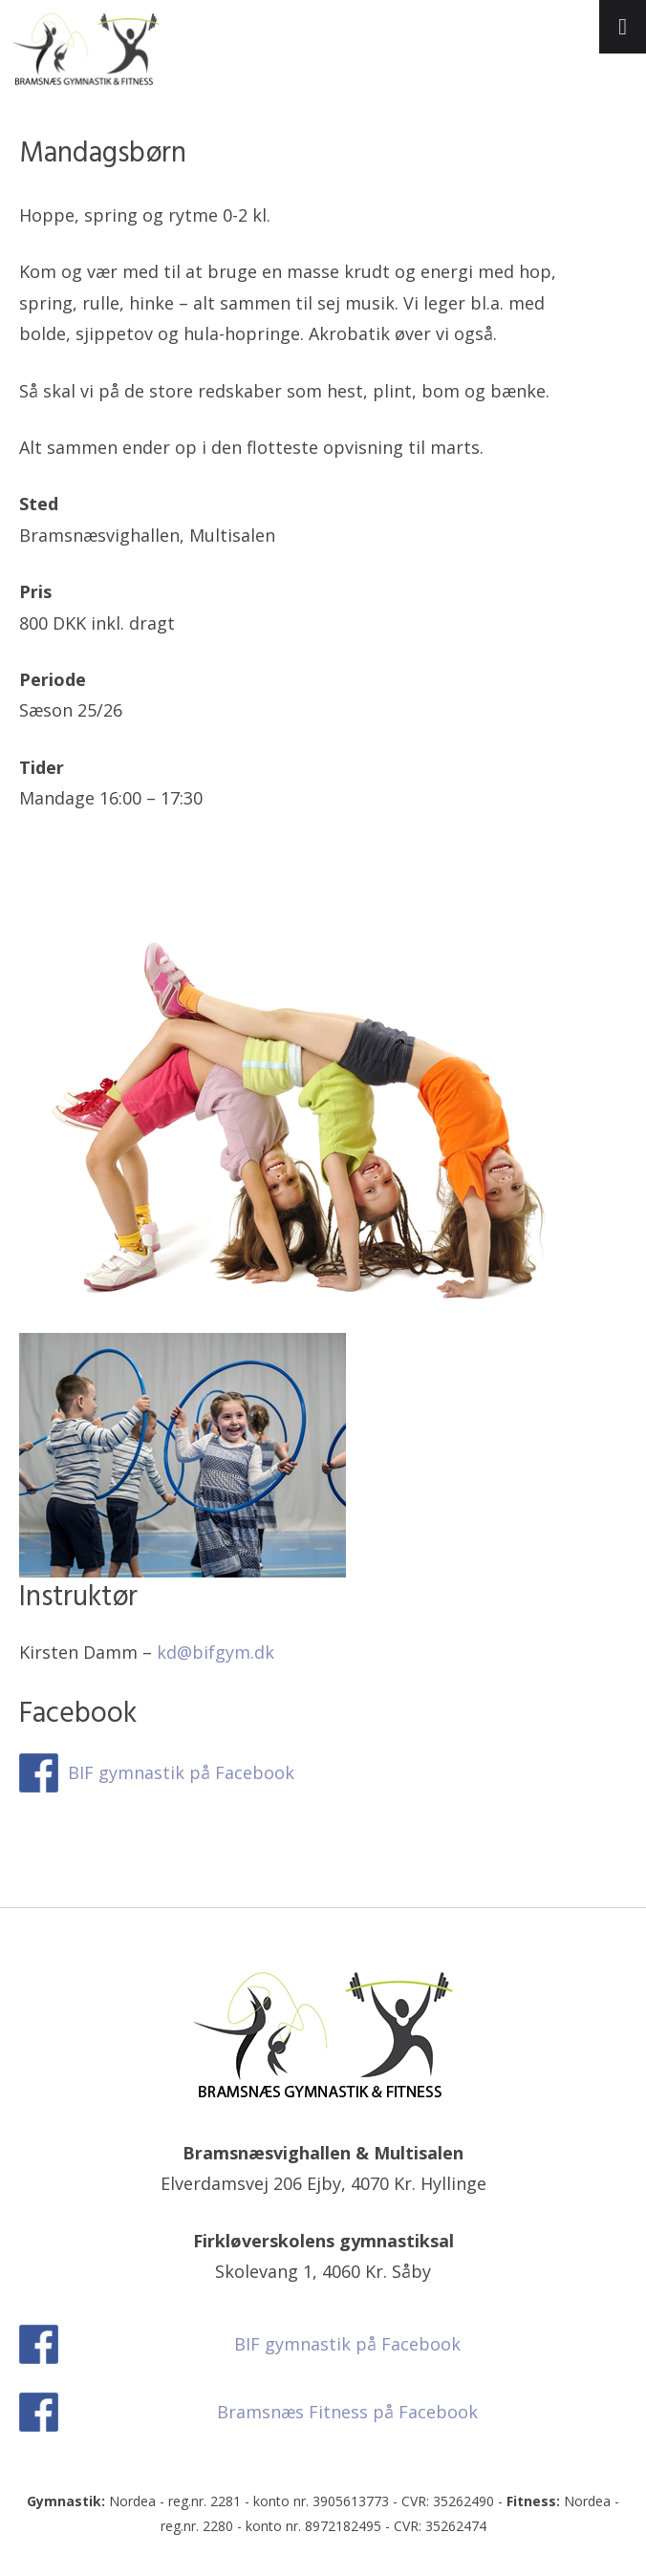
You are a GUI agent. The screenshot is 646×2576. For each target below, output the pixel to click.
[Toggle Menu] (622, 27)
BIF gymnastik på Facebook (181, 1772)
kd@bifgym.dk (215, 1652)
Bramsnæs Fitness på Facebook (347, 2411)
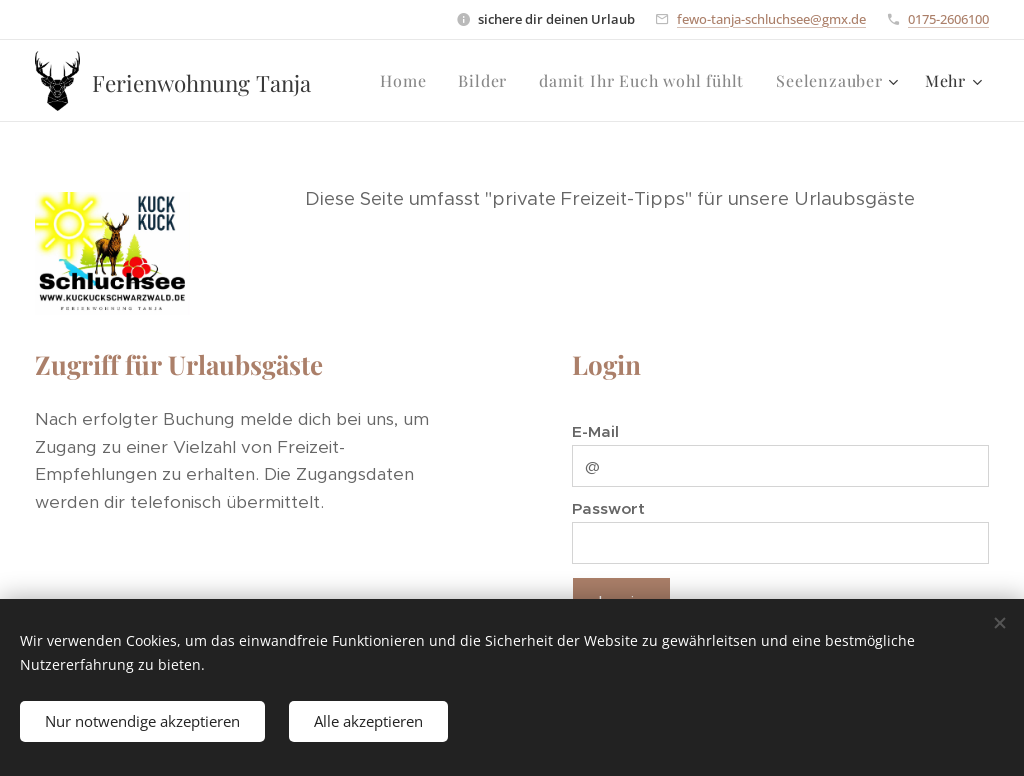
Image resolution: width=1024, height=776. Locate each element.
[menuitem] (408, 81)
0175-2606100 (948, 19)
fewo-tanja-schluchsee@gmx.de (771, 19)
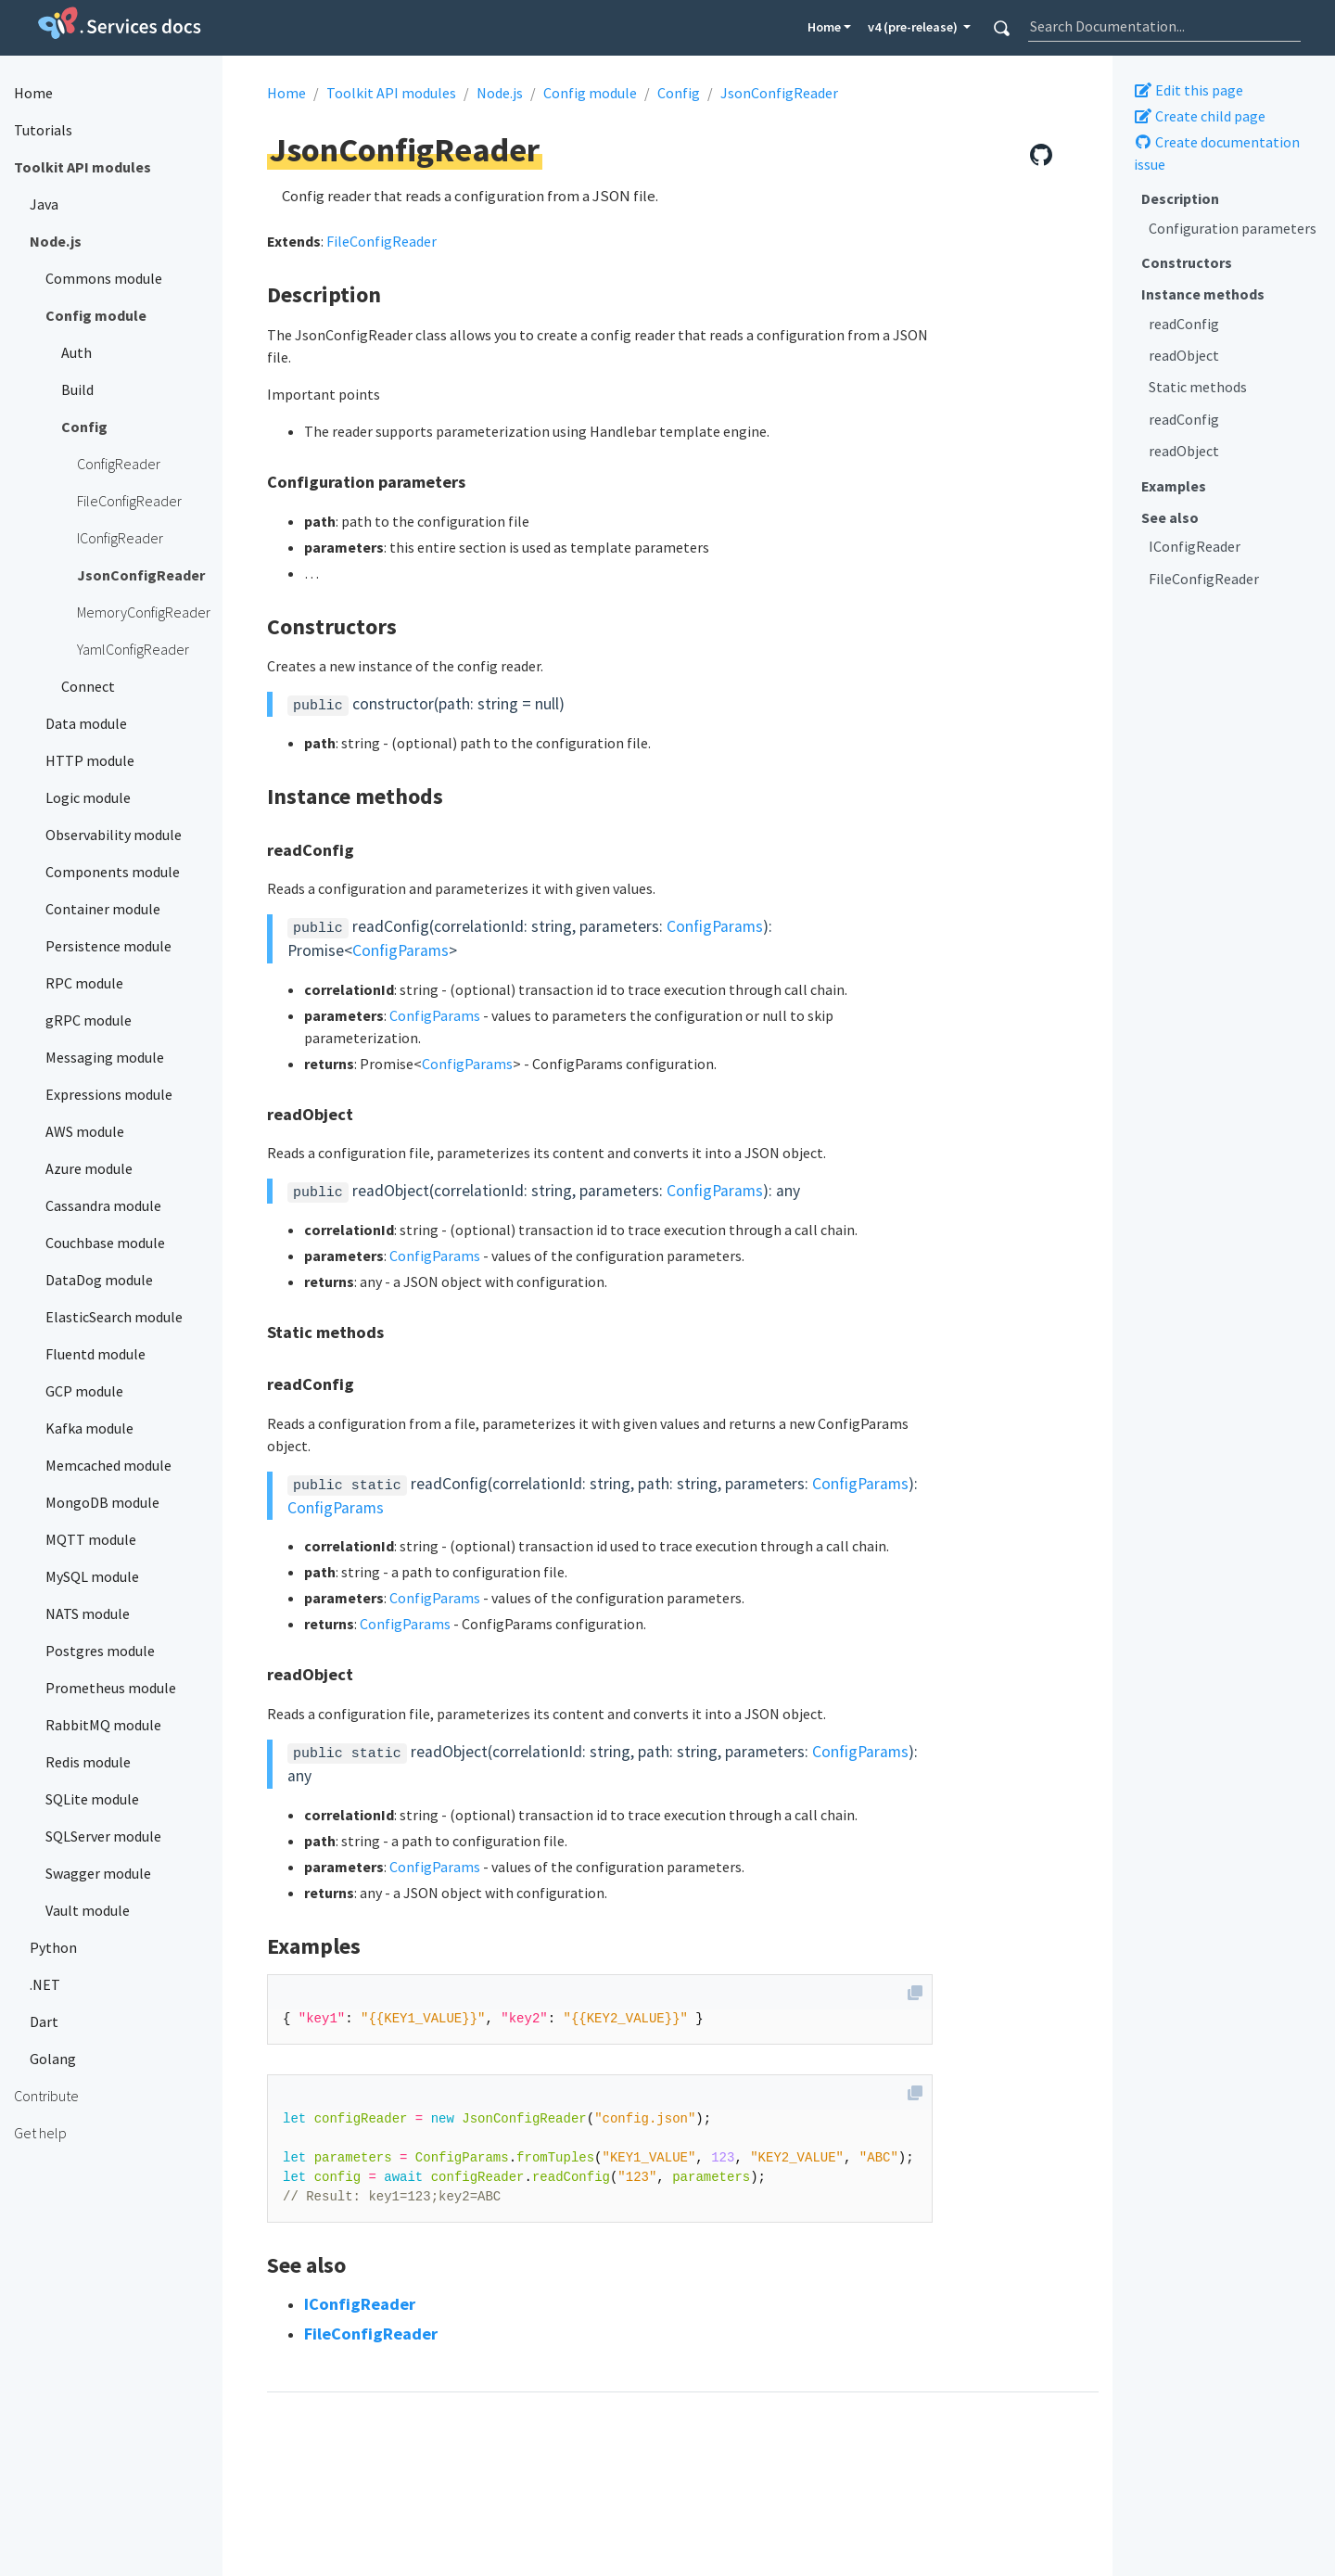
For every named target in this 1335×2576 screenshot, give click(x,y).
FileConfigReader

········

THE PROBLEM. Rewrite every line in the rows above as a numbered list, leaving out blank lines and the picture placeholders.

ANSWER IN FULL.
1. You are a GUI agent. The screenshot is 646×2576. For each target below, output the pixel to click.
2. [Toggle Menu] (622, 27)
3. BIF gymnastik på Facebook (181, 1772)
4. kd@bifgym.dk (215, 1652)
5. Bramsnæs Fitness på Facebook (347, 2411)
6. Image resolution: width=1024, height=776. Locate each element.
7. [menuitem] (408, 81)
8. 0175-2606100 (948, 19)
9. fewo-tanja-schluchsee@gmx.de (771, 19)
10. For every named target in this 1335×2576 screenshot, give click(x,y).
11. FileConfigReader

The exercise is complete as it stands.